La narratrice raconte ce que la surdité fait physiquement (des sons disparaissent, le cerveau les remplace par d’autres, dérangeants, les acouphènes), socialement et même politiquement. « Même dans le service d’hospitalisation ORL, mal entendre relevait encore de la lutte des classes avec les entendants. »

Les méduses n’ont pas d’oreilles, le premier roman d'Adèle Rosenfeld

Adèle Rosenfeld © J.-F. Paga

Paradoxalement, l’univers des sourds profonds, ceux qui pratiquent la langue des signes, est mieux connu que ce statut bâtard des sourds moyens, qui sont un peu comme les binationaux et autres métis, ethniques ou culturels, entre deux groupes, deux appartenances. Du point de vue de l’identité, il est plus compliqué d’être malentendant que non entendant, et Louise réalise qu’elle n’est pas assez sourde pour être rattachée à la culture sourde, pas assez entendante pour « participer pleinement au monde des entendants. Tout tenait à ce que j’étais persuadée d’être ou de ne pas être ».

Le récit de cette inconfortable vulnérabilité n’empêche pas l’humour, sur les amis d’amis qui adorent parler à Louise de leurs grands-parents durs d’oreille, ou sur les collègues de la mairie, dont la redoutable Cathy +, fascinés quand elle explique qu’elle a besoin de lumière pour entendre. Sauf qu’après les avoir fait répéter plusieurs fois, elle passe « du statut de poète à celui de demeurée ». Il y a aussi Anna, l’amie de toujours, qui réussit à être à la fois perchée et dogmatique et a un avis définitif sur l’univers en général et sur Louise en particulier : « Tes oreilles sont inutiles, elles peuvent s’éteindre, tu t’en fous. Au fond, cette société mérite-t-elle d’être entendue ? »

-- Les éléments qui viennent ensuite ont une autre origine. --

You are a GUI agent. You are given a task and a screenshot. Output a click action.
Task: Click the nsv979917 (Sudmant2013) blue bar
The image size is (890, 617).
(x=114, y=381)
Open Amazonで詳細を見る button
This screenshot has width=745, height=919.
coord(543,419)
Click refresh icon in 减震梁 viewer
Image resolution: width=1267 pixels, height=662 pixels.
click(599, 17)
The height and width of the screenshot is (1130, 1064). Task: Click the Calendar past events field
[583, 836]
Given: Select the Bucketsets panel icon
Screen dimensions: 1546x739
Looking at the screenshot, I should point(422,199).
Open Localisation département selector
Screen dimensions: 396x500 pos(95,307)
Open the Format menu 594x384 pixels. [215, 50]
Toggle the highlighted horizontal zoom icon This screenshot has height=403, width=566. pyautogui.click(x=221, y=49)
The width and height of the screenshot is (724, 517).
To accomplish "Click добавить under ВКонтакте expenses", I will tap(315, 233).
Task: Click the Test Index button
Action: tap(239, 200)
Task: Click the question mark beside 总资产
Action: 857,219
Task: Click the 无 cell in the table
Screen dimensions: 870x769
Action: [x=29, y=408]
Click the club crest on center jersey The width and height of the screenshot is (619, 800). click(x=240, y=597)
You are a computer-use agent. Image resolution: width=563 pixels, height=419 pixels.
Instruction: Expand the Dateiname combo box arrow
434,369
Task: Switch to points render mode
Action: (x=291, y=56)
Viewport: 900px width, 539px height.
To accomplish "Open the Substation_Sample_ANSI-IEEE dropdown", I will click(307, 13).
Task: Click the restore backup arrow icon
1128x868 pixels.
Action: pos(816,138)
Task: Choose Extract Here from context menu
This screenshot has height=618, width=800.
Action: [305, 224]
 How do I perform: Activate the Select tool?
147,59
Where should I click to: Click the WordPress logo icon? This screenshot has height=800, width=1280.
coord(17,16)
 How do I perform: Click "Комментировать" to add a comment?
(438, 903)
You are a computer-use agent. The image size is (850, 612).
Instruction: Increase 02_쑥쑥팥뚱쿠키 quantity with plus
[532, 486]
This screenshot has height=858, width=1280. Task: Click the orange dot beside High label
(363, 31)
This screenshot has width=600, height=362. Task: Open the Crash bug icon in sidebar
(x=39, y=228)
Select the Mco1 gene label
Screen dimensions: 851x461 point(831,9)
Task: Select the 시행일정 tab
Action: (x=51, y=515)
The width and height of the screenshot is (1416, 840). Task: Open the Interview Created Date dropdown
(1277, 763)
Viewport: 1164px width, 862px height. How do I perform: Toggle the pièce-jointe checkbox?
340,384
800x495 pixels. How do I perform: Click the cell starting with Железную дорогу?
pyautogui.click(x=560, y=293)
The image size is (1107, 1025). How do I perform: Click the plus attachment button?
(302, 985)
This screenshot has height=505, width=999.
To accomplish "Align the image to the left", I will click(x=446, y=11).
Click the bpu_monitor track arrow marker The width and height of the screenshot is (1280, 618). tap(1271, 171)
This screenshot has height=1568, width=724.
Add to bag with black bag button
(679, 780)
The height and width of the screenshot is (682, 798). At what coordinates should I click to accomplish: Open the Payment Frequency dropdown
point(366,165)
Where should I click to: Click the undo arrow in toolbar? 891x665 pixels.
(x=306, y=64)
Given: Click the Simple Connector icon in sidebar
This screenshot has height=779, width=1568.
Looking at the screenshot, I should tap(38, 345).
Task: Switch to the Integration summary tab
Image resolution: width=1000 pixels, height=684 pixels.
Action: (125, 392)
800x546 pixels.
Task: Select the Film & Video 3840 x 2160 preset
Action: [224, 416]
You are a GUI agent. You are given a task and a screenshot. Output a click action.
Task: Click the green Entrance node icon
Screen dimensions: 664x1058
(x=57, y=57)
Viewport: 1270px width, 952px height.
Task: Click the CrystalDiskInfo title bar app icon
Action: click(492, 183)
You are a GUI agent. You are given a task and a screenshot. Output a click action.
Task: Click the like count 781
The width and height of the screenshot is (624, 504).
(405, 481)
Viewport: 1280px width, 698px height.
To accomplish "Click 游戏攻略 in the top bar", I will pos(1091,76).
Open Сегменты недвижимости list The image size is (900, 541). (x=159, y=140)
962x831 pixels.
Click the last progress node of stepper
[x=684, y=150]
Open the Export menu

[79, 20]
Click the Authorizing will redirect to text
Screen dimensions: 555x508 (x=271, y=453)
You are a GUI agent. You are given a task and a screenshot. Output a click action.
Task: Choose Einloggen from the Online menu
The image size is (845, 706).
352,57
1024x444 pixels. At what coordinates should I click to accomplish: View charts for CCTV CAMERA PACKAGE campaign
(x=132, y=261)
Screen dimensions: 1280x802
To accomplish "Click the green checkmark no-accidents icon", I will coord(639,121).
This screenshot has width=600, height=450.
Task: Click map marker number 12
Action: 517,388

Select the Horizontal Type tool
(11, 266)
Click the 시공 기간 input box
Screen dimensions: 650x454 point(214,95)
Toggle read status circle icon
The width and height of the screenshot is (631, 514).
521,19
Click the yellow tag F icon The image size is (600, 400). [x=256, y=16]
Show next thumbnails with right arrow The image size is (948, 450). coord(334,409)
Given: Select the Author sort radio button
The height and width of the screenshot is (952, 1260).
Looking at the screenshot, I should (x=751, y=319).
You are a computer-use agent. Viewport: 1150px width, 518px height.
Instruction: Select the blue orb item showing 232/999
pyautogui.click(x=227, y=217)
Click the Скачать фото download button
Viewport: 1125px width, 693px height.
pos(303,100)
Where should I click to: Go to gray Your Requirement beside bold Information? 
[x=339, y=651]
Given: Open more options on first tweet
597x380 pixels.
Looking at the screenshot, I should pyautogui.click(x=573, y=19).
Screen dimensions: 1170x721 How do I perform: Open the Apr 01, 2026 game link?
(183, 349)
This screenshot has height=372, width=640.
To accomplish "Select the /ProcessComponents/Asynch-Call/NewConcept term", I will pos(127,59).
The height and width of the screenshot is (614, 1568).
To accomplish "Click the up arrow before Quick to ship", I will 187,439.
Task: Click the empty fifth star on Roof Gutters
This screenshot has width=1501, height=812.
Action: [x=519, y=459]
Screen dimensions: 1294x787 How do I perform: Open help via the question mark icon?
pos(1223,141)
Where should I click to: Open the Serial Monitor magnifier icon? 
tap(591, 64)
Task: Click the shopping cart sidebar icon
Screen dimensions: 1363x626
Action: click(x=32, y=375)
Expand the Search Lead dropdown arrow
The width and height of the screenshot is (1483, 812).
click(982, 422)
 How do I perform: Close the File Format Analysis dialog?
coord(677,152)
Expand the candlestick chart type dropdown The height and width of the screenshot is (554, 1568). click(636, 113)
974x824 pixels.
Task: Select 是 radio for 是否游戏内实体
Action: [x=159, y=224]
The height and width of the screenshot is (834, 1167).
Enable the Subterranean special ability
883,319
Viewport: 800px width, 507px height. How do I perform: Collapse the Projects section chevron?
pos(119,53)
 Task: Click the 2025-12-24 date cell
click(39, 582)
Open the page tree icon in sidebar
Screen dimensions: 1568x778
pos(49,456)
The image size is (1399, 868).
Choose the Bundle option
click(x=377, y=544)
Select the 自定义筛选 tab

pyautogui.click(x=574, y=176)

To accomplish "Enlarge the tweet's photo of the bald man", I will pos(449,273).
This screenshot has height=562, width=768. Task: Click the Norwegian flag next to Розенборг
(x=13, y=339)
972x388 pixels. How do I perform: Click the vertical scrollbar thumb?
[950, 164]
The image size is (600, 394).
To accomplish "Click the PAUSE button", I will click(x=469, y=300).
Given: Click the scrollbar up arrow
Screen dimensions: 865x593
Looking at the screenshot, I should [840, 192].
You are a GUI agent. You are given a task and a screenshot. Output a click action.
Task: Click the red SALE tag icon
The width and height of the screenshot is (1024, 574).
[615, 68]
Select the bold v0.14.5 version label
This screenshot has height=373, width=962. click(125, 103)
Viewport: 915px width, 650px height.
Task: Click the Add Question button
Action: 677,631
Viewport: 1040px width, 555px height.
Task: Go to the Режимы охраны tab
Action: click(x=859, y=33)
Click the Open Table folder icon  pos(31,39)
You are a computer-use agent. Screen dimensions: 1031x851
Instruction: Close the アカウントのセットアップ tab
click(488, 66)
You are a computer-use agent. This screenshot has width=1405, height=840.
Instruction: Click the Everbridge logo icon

Le roman raconte donc aussi le début d’une histoire d’amour, le tout début, quand ça pourrait aussi bien être une rencontre sans lendemain. L’histoire commence d’ailleurs comme une relation destinée à finir au bout de quelques heures (une baise à quatre ou cinq à l’issue d’une soirée très alcoolisée). Mais elle prend une autre direction, ce qui nous permet de lire de très belles pages sur la collision de l’énamoration et de la surdité. La situation stimule chez le nouvel amoureux des inventions très créatives pour faire exister des sons qui semblaient définitivement engloutis. Dans le bain, Louise entend la voix de Thomas grâce à la réverbération du son de sa bouche sur l’eau. Il se produit même un petit miracle quand Thomas l’entraîne dans un club de jazz et qu’elle entend parfaitement une guitare électrique puis un saxophone et qu’elle reconnaît Blue Train et Ascenseur pour l’échafaud. Une magie rendue possible parce qu’un régisseur, ami de Thomas, a adapté la musique à la courbe auditive de Louise.

L’histoire fait un moment place à des présences imaginaires et légèrement inquiétantes, ça ne fonctionne pas totalement. Mais cela n’empêche pas le texte d’être extrêmement original, drôle et sensible. Avec une écriture à la fois très littéraire et sans afféterie, ce qui est remarquable pour un premier roman.


  1. Même si, drôle de coïncidence, il est présent dans Un monde en feu, un roman policier d’Emma Viskic recensé en janvier dans EaN.